* [Material provided]
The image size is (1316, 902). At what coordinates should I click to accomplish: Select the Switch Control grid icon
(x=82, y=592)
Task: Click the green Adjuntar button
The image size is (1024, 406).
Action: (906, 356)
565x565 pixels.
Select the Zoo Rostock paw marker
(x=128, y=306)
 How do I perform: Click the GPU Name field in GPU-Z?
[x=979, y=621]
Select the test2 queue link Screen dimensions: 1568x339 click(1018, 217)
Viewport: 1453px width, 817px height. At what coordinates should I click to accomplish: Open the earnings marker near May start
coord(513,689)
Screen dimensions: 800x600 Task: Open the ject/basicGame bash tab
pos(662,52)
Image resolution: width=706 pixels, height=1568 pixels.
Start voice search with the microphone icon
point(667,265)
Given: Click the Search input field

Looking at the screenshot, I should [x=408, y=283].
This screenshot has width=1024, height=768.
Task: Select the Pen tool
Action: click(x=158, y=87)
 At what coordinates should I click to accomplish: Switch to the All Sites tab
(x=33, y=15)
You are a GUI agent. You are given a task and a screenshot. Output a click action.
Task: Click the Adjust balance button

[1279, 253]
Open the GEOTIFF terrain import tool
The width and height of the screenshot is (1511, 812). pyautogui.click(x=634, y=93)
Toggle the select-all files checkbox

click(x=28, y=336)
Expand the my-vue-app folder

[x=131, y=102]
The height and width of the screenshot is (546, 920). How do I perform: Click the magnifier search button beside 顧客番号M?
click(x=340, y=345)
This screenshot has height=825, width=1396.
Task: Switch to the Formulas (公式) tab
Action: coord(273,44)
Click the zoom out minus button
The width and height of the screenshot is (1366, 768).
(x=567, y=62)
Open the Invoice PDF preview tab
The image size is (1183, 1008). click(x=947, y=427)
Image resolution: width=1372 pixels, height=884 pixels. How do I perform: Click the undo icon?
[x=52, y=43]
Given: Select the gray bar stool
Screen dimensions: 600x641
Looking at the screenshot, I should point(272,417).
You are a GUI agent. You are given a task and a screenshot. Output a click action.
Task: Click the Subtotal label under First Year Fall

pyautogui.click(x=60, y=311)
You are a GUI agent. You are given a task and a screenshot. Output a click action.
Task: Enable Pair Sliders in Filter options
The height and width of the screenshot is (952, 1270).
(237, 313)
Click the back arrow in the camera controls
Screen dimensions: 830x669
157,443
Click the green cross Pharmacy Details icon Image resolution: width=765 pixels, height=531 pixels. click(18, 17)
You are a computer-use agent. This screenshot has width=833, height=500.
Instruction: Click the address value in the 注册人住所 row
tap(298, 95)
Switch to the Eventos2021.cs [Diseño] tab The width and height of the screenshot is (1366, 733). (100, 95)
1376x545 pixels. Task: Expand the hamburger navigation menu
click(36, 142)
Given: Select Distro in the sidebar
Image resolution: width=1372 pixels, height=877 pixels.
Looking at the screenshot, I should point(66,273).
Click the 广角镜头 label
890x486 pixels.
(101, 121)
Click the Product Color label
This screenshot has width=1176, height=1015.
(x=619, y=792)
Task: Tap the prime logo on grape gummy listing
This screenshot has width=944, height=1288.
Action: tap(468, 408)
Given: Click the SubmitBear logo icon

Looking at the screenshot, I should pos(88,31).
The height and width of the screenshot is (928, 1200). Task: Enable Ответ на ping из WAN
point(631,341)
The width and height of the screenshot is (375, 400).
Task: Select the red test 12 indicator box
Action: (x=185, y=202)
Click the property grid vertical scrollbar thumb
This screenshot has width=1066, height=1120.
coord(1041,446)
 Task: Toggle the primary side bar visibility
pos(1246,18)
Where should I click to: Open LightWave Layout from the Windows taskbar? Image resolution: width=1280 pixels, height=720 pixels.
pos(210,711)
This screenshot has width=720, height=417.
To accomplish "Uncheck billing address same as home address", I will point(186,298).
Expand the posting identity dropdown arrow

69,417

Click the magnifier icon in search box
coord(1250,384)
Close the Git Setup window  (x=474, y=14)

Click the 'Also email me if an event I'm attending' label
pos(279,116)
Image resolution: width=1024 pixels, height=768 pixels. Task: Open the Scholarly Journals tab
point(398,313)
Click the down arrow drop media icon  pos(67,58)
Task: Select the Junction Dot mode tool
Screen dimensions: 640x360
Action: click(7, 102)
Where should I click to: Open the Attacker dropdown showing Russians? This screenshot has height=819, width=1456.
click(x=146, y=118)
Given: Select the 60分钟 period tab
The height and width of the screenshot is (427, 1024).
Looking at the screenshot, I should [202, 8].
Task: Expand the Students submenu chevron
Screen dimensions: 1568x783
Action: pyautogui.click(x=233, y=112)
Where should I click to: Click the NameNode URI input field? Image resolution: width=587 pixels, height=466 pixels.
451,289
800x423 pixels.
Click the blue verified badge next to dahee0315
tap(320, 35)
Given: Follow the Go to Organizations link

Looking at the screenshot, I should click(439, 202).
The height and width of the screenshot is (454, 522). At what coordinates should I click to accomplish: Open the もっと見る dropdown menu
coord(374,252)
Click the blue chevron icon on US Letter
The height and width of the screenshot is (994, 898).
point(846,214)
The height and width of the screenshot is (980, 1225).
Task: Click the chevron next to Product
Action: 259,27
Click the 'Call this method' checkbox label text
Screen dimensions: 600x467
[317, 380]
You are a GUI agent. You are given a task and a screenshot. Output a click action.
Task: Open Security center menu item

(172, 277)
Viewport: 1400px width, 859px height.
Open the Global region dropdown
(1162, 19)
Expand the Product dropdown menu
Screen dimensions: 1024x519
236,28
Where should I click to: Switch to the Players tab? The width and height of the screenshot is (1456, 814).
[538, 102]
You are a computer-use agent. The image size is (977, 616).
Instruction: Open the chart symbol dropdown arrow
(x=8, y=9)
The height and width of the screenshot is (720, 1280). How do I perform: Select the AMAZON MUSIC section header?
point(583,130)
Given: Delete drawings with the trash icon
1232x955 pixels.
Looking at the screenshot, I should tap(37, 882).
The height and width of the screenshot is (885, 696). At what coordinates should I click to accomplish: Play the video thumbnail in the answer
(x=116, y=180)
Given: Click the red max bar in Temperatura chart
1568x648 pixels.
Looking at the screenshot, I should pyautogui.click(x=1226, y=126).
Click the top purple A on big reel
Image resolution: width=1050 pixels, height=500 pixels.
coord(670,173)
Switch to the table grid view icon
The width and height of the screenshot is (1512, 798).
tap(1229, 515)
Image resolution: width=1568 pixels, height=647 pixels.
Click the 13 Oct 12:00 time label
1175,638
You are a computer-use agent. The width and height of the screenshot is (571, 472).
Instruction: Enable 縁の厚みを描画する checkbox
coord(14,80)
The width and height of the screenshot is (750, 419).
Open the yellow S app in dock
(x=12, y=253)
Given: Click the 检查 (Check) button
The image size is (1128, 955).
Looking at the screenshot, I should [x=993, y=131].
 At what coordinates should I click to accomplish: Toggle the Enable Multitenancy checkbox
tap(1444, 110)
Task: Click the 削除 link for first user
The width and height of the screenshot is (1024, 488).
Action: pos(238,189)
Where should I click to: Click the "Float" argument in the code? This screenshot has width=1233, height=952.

* [Exercise prompt] Output the material as a numbered list, leaving out the blank lines.

* [Finished task]
1. The image size is (1316, 902). At what coordinates should I click to accomplish: Select the Switch Control grid icon
2. (x=82, y=592)
3. Task: Click the green Adjuntar button
4. The image size is (1024, 406).
5. Action: (906, 356)
6. 565x565 pixels.
7. Select the Zoo Rostock paw marker
8. (x=128, y=306)
9.  How do I perform: Click the GPU Name field in GPU-Z?
10. [x=979, y=621]
11. Select the test2 queue link Screen dimensions: 1568x339 click(1018, 217)
12. Viewport: 1453px width, 817px height. At what coordinates should I click to accomplish: Open the earnings marker near May start
13. coord(513,689)
14. Screen dimensions: 800x600 Task: Open the ject/basicGame bash tab
15. pos(662,52)
16. Image resolution: width=706 pixels, height=1568 pixels.
17. Start voice search with the microphone icon
18. point(667,265)
19. Given: Click the Search input field
20. Looking at the screenshot, I should [x=408, y=283].
21. This screenshot has width=1024, height=768.
22. Task: Select the Pen tool
23. Action: click(x=158, y=87)
24.  At what coordinates should I click to accomplish: Switch to the All Sites tab
25. (x=33, y=15)
26. You are a GUI agent. You are given a task and a screenshot. Output a click action.
27. Task: Click the Adjust balance button
28. [1279, 253]
29. Open the GEOTIFF terrain import tool
30. The width and height of the screenshot is (1511, 812). pyautogui.click(x=634, y=93)
31. Toggle the select-all files checkbox
32. click(x=28, y=336)
33. Expand the my-vue-app folder
34. [x=131, y=102]
35. The height and width of the screenshot is (546, 920). How do I perform: Click the magnifier search button beside 顧客番号M?
36. click(x=340, y=345)
37. This screenshot has height=825, width=1396.
38. Task: Switch to the Formulas (公式) tab
39. Action: coord(273,44)
40. Click the zoom out minus button
41. The width and height of the screenshot is (1366, 768).
42. (x=567, y=62)
43. Open the Invoice PDF preview tab
44. The image size is (1183, 1008). click(x=947, y=427)
45. Image resolution: width=1372 pixels, height=884 pixels. How do I perform: Click the undo icon?
46. [x=52, y=43]
47. Given: Select the gray bar stool
48. Screen dimensions: 600x641
49. Looking at the screenshot, I should point(272,417).
50. You are a GUI agent. You are given a task and a screenshot. Output a click action.
51. Task: Click the Subtotal label under First Year Fall
52. pyautogui.click(x=60, y=311)
53. You are a GUI agent. You are given a task and a screenshot. Output a click action.
54. Task: Enable Pair Sliders in Filter options
55. The height and width of the screenshot is (952, 1270).
56. (237, 313)
57. Click the back arrow in the camera controls
58. Screen dimensions: 830x669
59. 157,443
60. Click the green cross Pharmacy Details icon Image resolution: width=765 pixels, height=531 pixels. click(18, 17)
61. You are a computer-use agent. This screenshot has width=833, height=500.
62. Instruction: Click the address value in the 注册人住所 row
63. tap(298, 95)
64. Switch to the Eventos2021.cs [Diseño] tab The width and height of the screenshot is (1366, 733). (100, 95)
65. 1376x545 pixels. Task: Expand the hamburger navigation menu
66. click(36, 142)
67. Given: Select Distro in the sidebar
68. Image resolution: width=1372 pixels, height=877 pixels.
69. Looking at the screenshot, I should point(66,273).
70. Click the 广角镜头 label
71. 890x486 pixels.
72. (101, 121)
73. Click the Product Color label
74. This screenshot has width=1176, height=1015.
75. (x=619, y=792)
76. Task: Tap the prime logo on grape gummy listing
77. This screenshot has width=944, height=1288.
78. Action: tap(468, 408)
79. Given: Click the SubmitBear logo icon
80. Looking at the screenshot, I should pos(88,31).
81. The height and width of the screenshot is (928, 1200). Task: Enable Ответ на ping из WAN
82. point(631,341)
83. The width and height of the screenshot is (375, 400).
84. Task: Select the red test 12 indicator box
85. Action: (x=185, y=202)
86. Click the property grid vertical scrollbar thumb
87. This screenshot has width=1066, height=1120.
88. coord(1041,446)
89.  Task: Toggle the primary side bar visibility
90. pos(1246,18)
91. Where should I click to: Open LightWave Layout from the Windows taskbar? Image resolution: width=1280 pixels, height=720 pixels.
92. pos(210,711)
93. This screenshot has width=720, height=417.
94. To accomplish "Uncheck billing address same as home address", I will point(186,298).
95. Expand the posting identity dropdown arrow
96. 69,417
97. Click the magnifier icon in search box
98. coord(1250,384)
99. Close the Git Setup window  (x=474, y=14)
100. Click the 'Also email me if an event I'm attending' label
101. pos(279,116)
102. Image resolution: width=1024 pixels, height=768 pixels. Task: Open the Scholarly Journals tab
103. point(398,313)
104. Click the down arrow drop media icon  pos(67,58)
105. Task: Select the Junction Dot mode tool
106. Screen dimensions: 640x360
107. Action: click(7, 102)
108. Where should I click to: Open the Attacker dropdown showing Russians? This screenshot has height=819, width=1456.
109. click(x=146, y=118)
110. Given: Select the 60分钟 period tab
111. The height and width of the screenshot is (427, 1024).
112. Looking at the screenshot, I should [202, 8].
113. Task: Expand the Students submenu chevron
114. Screen dimensions: 1568x783
115. Action: pyautogui.click(x=233, y=112)
116. Where should I click to: Click the NameNode URI input field? Image resolution: width=587 pixels, height=466 pixels.
117. 451,289
118. 800x423 pixels.
119. Click the blue verified badge next to dahee0315
120. tap(320, 35)
121. Given: Follow the Go to Organizations link
122. Looking at the screenshot, I should click(439, 202).
123. The height and width of the screenshot is (454, 522). At what coordinates should I click to accomplish: Open the もっと見る dropdown menu
124. coord(374,252)
125. Click the blue chevron icon on US Letter
126. The height and width of the screenshot is (994, 898).
127. point(846,214)
128. The height and width of the screenshot is (980, 1225).
129. Task: Click the chevron next to Product
130. Action: 259,27
131. Click the 'Call this method' checkbox label text
132. Screen dimensions: 600x467
133. [317, 380]
134. You are a GUI agent. You are given a task and a screenshot. Output a click action.
135. Task: Open Security center menu item
136. (172, 277)
137. Viewport: 1400px width, 859px height.
138. Open the Global region dropdown
139. (1162, 19)
140. Expand the Product dropdown menu
141. Screen dimensions: 1024x519
142. 236,28
143. Where should I click to: Switch to the Players tab? The width and height of the screenshot is (1456, 814).
144. [538, 102]
145. You are a computer-use agent. The image size is (977, 616).
146. Instruction: Open the chart symbol dropdown arrow
147. (x=8, y=9)
148. The height and width of the screenshot is (720, 1280). How do I perform: Select the AMAZON MUSIC section header?
149. point(583,130)
150. Given: Delete drawings with the trash icon
151. 1232x955 pixels.
152. Looking at the screenshot, I should tap(37, 882).
153. The height and width of the screenshot is (885, 696). At what coordinates should I click to accomplish: Play the video thumbnail in the answer
154. (x=116, y=180)
155. Given: Click the red max bar in Temperatura chart
156. 1568x648 pixels.
157. Looking at the screenshot, I should pyautogui.click(x=1226, y=126).
158. Click the top purple A on big reel
159. Image resolution: width=1050 pixels, height=500 pixels.
160. coord(670,173)
161. Switch to the table grid view icon
162. The width and height of the screenshot is (1512, 798).
163. tap(1229, 515)
164. Image resolution: width=1568 pixels, height=647 pixels.
165. Click the 13 Oct 12:00 time label
166. 1175,638
167. You are a computer-use agent. The width and height of the screenshot is (571, 472).
168. Instruction: Enable 縁の厚みを描画する checkbox
169. coord(14,80)
170. The width and height of the screenshot is (750, 419).
171. Open the yellow S app in dock
172. (x=12, y=253)
173. Given: Click the 检查 (Check) button
174. The image size is (1128, 955).
175. Looking at the screenshot, I should [x=993, y=131].
176.  At what coordinates should I click to accomplish: Toggle the Enable Multitenancy checkbox
177. tap(1444, 110)
178. Task: Click the 削除 link for first user
179. The width and height of the screenshot is (1024, 488).
180. Action: pos(238,189)
181. Where should I click to: Click the "Float" argument in the code? This screenshot has width=1233, height=952.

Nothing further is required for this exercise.